Harvester

The Harvester Service provides a service-oriented framework to support the processing and routing of content and metadata from a source Data Provider to a target application. It potentially makes management of distributed harvests simpler by providing a single harvest application which can service many clients wishing to perform harvesting without the overhead of writing their own embedded harvester.

The Harvester is an extensible Python module that enables harvesting capabilities within the RDA Registry.

The plugin-architecture enables the development of further modules that support additional harvest methods and metadata schemas and/or profiles.
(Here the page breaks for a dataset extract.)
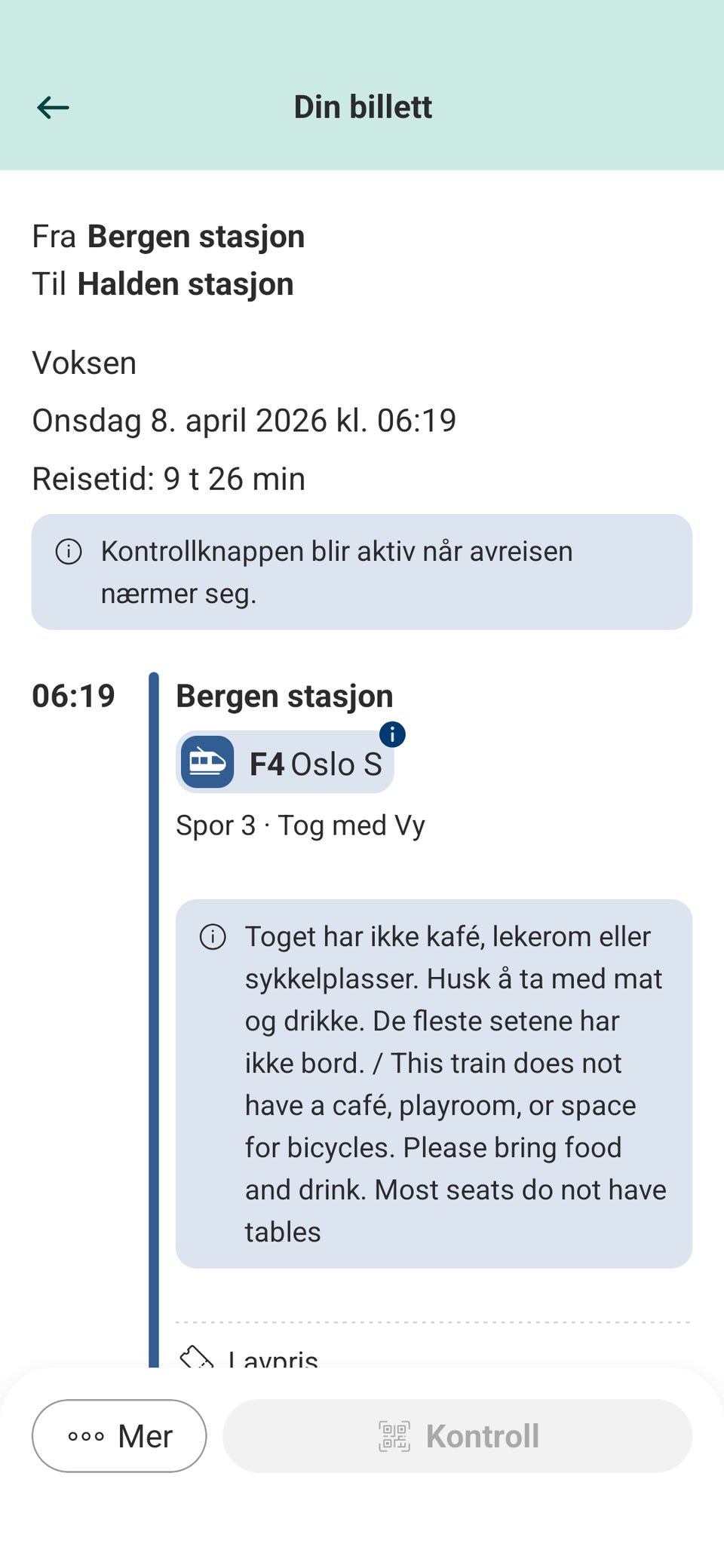Tap the Bergen stasjon departure stop
Viewport: 724px width, 1568px height.
(284, 696)
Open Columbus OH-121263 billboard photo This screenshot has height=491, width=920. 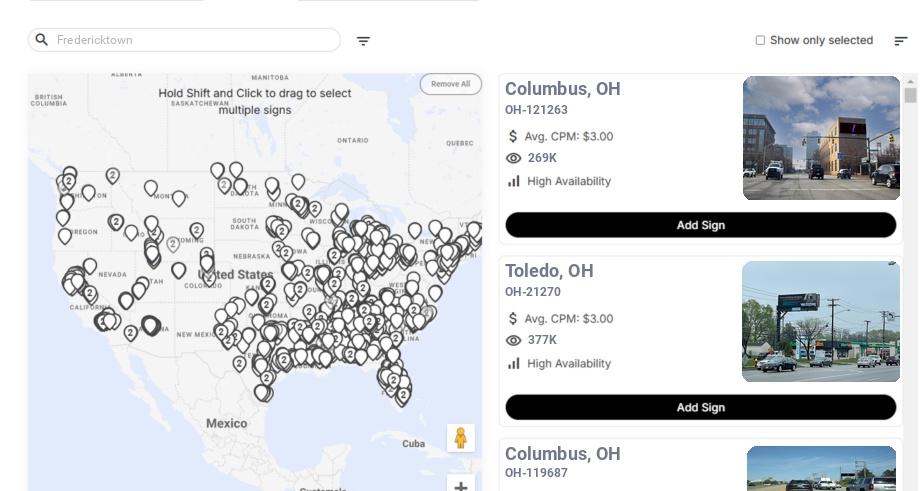[x=821, y=138]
Further modules can be ‘plugged-in’ to this architecture, enabling the creation of RDA Registry records from any web resource.

The following harvest methods are currently supported:

GET (aka http get) - allows the harvest of individual files from any web resource, in any format (e.g. json or xml)
- The GET harvester can be given any url with complete parameter list
CKAN - ( json metatdata over HTTP)
- the CKAN harvester attempts to get a list of Identifiers and retrieve the json data for each record.
  it converts the entire set as one XML document (json serialised as XML)
CKANQUERY - ( json metatdata over HTTP)
- The CKAN QUERY sends a query string to the CKAN server and retrieves all content using the start and rows params Converts the json response to serialised XML
OAI-PMH - xml
- retrieves all records in the metadataFormat requested by the datasource owner usingthe ListRecords endpoint
CSW (Catalogue Services for the Web) - xml
- retrieves datasets using the CSW protocol (using the outputSchema, in batches of 100)
PURE (a simple dataset harvester using the PURE API)
- requesting pages of 100 datasets until completed.
JSONLD ( a sitemap crawler and jsonld content extractor )
- the sitemap crawler requires a sitemap file, it could be text or xml (either <sitemapindex> or <urlset>)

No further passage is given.